Present the lines of the items below as a numbered list, starting at the line containing "How do I perform: Select" and ending at the line containing "Action: coord(441,19)", and leave out any blank lines.

Supplied information:
──────────────────────────────
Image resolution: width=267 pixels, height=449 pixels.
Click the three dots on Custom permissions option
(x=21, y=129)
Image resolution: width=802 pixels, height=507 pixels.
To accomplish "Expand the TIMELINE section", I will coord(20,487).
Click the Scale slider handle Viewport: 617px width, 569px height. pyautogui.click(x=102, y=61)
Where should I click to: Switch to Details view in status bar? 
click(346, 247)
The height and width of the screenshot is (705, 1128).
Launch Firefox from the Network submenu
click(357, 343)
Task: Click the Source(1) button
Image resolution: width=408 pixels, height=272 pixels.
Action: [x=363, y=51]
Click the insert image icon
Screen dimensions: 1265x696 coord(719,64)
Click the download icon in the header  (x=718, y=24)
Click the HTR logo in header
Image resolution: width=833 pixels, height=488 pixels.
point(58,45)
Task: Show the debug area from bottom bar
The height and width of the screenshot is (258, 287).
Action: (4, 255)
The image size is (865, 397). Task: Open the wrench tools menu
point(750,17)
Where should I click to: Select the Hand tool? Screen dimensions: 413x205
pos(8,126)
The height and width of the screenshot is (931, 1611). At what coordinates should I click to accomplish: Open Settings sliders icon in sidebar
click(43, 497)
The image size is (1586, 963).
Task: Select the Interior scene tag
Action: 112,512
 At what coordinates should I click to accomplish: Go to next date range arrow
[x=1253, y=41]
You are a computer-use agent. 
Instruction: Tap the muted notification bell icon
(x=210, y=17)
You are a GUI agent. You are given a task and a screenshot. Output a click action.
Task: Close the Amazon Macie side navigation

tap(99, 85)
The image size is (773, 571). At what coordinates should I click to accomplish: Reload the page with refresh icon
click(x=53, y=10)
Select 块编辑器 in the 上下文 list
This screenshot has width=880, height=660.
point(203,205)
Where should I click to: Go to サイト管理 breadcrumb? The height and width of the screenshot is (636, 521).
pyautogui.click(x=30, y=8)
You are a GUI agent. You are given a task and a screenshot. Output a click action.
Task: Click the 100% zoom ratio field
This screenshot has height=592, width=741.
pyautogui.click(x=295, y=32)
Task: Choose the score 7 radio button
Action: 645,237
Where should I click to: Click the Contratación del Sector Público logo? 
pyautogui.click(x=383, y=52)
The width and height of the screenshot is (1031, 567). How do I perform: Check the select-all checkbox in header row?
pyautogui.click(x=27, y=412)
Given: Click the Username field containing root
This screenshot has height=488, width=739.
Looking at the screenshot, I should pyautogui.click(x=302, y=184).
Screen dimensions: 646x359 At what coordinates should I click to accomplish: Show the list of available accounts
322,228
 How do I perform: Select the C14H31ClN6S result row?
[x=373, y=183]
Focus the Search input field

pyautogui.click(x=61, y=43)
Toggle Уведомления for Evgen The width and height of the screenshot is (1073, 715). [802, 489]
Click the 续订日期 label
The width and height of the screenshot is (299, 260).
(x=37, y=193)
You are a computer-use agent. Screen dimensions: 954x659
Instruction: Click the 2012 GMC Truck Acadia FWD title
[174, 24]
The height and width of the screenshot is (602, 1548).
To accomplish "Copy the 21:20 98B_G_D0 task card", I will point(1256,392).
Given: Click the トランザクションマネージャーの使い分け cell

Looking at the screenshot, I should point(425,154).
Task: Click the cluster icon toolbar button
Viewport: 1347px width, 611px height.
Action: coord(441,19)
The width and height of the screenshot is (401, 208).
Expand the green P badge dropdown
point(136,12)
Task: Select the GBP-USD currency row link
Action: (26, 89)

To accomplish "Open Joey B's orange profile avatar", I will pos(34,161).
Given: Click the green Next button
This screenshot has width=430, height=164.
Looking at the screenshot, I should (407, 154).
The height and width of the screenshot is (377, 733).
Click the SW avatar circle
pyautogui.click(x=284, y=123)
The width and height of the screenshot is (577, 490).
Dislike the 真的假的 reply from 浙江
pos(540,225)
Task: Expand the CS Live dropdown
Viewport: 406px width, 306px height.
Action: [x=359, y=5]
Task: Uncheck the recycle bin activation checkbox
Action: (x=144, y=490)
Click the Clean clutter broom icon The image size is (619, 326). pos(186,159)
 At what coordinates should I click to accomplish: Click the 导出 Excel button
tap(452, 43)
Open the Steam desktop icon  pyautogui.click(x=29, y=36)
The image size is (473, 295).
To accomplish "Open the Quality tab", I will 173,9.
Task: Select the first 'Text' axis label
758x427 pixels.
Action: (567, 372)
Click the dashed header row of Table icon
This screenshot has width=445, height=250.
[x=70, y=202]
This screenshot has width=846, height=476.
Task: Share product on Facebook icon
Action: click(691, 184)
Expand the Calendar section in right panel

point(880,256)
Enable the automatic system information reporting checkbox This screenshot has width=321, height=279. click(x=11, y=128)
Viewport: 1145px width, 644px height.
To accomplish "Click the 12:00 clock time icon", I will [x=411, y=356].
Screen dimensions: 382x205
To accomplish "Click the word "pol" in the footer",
──────────────────────────────
Result below:
1.  How do I perform: Select the C14H31ClN6S result row?
2. [x=373, y=183]
3. Focus the Search input field
4. pyautogui.click(x=61, y=43)
5. Toggle Уведомления for Evgen The width and height of the screenshot is (1073, 715). [802, 489]
6. Click the 续订日期 label
7. The width and height of the screenshot is (299, 260).
8. (x=37, y=193)
9. You are a computer-use agent. Screen dimensions: 954x659
10. Instruction: Click the 2012 GMC Truck Acadia FWD title
11. [174, 24]
12. The height and width of the screenshot is (602, 1548).
13. To accomplish "Copy the 21:20 98B_G_D0 task card", I will point(1256,392).
14. Given: Click the トランザクションマネージャーの使い分け cell
15. Looking at the screenshot, I should point(425,154).
16. Task: Click the cluster icon toolbar button
17. Viewport: 1347px width, 611px height.
18. Action: coord(441,19)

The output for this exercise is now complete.